O conflito entre as igrejas neopentecostais e as religiões locais, alimentado por acusações mútuas de feitiçaria, irradiando das cidades para o interior rural que é último reduto da tradição, surge como consequência, mas também como motor, de uma cultura em crise e em modo de pânico. Da mesma forma, a recusa dos neopentecostais em aceitar formas religiosas híbridas e sincretismos tipicamente pós-coloniais indica uma opção intencional pelo choque e pela rutura. Para Piot, os imaginários religiosos não são um mero reflexo ou resposta a uma crise externa, eles são essa crise, não tanto no sentido de a terem inventado mas antes de se terem apropriado dela, de a terem amplificado e moldado a seu bel-prazer (págs. 129-130; tradução minha).
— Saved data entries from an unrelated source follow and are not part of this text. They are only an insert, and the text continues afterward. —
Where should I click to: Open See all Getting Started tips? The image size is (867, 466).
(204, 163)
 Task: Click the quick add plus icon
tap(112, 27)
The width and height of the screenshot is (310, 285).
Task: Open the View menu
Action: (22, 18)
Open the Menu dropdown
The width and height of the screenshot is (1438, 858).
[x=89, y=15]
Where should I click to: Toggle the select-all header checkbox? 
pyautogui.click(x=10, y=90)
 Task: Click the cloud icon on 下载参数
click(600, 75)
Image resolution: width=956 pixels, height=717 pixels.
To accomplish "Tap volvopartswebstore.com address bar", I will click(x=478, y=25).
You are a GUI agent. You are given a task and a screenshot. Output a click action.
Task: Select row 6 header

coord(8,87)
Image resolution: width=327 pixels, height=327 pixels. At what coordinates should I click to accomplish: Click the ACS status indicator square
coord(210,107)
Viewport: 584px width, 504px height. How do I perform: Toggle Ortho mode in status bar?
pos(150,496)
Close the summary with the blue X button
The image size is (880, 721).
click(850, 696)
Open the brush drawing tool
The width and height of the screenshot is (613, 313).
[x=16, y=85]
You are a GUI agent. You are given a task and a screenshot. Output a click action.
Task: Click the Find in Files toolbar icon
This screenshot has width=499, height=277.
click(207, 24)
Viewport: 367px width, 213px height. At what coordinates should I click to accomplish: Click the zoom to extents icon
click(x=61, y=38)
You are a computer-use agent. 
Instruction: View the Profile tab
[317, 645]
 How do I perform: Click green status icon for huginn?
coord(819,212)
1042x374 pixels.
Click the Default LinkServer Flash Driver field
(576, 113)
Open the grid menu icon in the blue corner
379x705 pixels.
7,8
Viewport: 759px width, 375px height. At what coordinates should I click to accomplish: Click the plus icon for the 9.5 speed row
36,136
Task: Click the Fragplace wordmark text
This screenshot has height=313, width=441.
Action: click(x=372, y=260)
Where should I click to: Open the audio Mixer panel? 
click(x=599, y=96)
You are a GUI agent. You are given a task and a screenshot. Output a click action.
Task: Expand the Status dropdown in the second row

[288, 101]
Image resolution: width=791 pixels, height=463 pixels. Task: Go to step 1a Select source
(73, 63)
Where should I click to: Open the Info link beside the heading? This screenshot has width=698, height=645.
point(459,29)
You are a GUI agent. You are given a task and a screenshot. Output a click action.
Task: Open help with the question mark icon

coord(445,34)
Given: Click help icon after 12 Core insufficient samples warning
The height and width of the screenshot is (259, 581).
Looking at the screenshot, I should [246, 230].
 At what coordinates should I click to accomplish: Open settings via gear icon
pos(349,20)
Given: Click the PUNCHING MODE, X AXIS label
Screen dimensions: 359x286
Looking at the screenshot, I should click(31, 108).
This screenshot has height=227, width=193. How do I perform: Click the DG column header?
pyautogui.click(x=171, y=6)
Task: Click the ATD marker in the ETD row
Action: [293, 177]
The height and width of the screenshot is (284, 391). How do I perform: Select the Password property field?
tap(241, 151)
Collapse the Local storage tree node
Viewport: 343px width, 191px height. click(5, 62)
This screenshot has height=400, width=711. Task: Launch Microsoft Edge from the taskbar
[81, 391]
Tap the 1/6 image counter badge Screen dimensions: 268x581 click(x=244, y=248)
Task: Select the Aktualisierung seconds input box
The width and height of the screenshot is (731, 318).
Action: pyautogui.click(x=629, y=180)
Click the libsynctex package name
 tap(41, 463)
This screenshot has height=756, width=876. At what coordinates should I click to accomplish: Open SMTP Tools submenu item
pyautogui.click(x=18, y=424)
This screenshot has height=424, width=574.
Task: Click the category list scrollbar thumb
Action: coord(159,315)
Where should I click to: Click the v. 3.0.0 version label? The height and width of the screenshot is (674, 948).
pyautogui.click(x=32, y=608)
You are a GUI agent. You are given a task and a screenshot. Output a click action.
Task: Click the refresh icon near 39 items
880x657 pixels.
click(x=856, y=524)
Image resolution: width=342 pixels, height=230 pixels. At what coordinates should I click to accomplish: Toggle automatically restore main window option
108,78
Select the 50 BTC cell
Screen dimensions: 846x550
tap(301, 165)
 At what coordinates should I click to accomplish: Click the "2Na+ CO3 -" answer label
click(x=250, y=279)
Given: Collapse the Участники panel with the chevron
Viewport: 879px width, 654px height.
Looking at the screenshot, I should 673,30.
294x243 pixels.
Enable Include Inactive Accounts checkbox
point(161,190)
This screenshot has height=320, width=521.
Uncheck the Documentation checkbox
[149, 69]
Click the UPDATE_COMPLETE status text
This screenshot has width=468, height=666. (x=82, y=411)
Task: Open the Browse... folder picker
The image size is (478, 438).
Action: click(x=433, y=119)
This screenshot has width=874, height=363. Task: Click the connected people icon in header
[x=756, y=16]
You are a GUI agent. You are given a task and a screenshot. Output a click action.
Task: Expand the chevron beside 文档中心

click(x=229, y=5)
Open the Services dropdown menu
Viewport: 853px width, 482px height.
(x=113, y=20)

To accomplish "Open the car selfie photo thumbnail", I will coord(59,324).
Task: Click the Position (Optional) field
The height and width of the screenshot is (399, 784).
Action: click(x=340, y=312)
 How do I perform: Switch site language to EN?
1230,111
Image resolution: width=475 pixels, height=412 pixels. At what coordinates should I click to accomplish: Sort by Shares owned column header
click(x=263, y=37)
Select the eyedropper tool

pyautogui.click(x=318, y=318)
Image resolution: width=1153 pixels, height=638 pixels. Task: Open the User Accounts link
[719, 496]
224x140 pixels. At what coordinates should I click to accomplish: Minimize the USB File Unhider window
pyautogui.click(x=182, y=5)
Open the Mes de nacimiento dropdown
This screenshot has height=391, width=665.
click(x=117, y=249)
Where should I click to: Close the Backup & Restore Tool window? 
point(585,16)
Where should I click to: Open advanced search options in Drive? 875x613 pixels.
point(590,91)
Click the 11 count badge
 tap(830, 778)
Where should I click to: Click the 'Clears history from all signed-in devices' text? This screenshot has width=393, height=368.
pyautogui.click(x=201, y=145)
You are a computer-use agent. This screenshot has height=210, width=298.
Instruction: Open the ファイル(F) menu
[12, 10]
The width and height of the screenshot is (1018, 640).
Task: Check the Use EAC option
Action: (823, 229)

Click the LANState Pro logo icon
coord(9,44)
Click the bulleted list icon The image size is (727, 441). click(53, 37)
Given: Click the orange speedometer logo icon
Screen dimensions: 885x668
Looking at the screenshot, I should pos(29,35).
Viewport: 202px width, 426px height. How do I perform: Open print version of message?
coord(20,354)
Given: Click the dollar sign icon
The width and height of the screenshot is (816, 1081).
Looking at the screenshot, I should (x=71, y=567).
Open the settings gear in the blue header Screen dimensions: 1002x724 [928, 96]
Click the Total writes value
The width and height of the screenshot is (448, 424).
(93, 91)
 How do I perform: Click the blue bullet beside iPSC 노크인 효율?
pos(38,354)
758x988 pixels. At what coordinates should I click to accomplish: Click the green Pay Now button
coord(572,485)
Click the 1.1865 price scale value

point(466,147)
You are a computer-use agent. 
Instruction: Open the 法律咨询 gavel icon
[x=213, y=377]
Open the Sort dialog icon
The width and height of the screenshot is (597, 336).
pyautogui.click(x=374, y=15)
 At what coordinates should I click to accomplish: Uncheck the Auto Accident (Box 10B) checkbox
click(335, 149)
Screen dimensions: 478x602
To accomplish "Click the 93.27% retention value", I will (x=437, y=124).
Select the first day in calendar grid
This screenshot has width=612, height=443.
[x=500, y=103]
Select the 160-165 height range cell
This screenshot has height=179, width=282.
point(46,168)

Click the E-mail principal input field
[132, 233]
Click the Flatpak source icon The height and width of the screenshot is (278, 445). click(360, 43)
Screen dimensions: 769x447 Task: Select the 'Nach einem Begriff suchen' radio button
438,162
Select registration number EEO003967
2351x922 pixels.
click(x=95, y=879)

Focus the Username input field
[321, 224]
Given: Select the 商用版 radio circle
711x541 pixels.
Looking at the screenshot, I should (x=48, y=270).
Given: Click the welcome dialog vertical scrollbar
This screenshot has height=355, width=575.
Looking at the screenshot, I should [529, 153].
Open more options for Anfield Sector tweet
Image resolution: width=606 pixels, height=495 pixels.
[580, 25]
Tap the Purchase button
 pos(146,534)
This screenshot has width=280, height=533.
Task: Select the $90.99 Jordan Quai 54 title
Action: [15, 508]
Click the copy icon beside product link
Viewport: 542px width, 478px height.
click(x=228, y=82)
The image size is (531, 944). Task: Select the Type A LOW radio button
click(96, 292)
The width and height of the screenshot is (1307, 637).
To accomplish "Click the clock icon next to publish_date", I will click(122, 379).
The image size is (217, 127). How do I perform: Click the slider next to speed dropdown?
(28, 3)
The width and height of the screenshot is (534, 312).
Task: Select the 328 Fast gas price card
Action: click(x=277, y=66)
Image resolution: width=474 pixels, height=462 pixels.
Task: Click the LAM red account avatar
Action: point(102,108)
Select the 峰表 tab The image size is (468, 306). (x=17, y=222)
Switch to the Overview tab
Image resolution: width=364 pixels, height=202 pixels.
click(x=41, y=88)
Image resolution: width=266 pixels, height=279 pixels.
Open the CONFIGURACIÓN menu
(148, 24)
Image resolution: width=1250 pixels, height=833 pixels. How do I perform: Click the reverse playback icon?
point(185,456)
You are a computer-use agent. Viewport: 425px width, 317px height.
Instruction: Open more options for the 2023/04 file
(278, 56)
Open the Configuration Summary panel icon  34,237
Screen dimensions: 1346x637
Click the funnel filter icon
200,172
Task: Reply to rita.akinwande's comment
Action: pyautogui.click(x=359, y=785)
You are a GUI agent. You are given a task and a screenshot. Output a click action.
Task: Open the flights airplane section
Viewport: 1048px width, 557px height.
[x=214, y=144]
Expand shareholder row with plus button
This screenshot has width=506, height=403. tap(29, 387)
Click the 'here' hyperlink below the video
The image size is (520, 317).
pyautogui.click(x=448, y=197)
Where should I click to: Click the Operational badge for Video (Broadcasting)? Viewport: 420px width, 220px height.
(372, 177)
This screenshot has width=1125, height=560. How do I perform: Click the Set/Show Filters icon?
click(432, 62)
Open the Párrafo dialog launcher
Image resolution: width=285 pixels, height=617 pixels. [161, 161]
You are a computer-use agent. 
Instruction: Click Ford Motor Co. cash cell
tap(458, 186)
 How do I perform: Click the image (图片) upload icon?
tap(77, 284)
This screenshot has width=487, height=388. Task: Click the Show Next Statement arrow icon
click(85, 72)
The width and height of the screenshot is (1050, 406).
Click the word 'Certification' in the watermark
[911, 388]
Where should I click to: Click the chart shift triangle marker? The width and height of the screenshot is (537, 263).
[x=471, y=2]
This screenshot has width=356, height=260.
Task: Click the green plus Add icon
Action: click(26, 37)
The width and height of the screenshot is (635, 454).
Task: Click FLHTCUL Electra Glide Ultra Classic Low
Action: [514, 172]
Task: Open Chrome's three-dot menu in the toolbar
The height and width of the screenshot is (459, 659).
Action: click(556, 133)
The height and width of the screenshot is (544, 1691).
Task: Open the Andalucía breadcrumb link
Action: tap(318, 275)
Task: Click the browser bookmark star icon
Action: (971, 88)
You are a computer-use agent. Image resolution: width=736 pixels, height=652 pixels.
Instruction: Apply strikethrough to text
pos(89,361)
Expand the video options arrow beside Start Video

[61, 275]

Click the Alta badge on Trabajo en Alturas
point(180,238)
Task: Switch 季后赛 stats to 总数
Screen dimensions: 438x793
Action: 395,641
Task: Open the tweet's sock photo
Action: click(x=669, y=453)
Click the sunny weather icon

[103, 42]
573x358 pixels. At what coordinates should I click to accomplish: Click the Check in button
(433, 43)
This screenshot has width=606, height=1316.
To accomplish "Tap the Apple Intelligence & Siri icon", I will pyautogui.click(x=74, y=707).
É esta ênfase na agência das populações abandonadas pelo seu governo, pela sua cultura, pelas potências internacionais e as ONG que leva o autor a distanciar-se de Jean e John Comaroff, os quais, segundo Piot, atribuem um papel demasiado passivo às vítimas do neoliberalismo que varreu o continente africano e da consequente crise de reprodução dos processos sociais. Piot considera que os togoleses estão plenamente conscientes da sua posição no mundo contemporâneo, da sua exclusão da modernidade europeia, e que o desejo de participar nela se traduz numa pletora de novas estratégias que abrem novas possibilidades entre as ruínas de antigas estruturas de poder que forçavam a sua submissão.
Como qualquer obra que se assume de charneira, que marca um ponto de rutura num momento em que o futuro é ainda indefinido e o presente é difuso, maleável e ambíguo, Nostalgia for the Future corre alguns riscos, principalmente ao propor um alargamento da análise da situação togolesa a toda a África Ocidental, e ao assentar num trabalho de campo que nas cidades é metodologicamente menos consistente do que no interior rural algo compreensível, tendo em conta que, até recentemente, o trabalho etnográfico do autor no Togo se centrou no mundo rural.
Apesar das suas potenciais lacunas, esta obra de Piot surge como de leitura essencial ao construir-se, acima de tudo, em torno do desafio e da urgência. Em primeiro lugar para um continente, ou parte dele, que se debate por responder a transformações dramáticas nas estruturas e processos sociais que o regiam há pelo menos um século. Mas também para o africanista e o antropólogo, ao desafiá-lo a ver a cultura e a tradição como atávicas e o pentecostalismo como progressivo, a avaliar a agência através da adoção, e não da rejeição, da euroalteridade, a procurar a política em lugares insuspeitos e a abdicar das noções familiares que dela conservamos (pág. 10; tradução minha). Despojado das culturas autóctones albergadas sob o aparato colonial da primeira metade do século XX, mas também dos hibridismos celebrados pela reencarnação da antropologia enquanto estudos pós-coloniais, o antropólogo, diz-nos Piot, tem agora de se comprometer com uma posição em que, para encontrar um caminho viável para o futuro, terá de sacrificar muito do que, no passado, lhe serviu de orientação.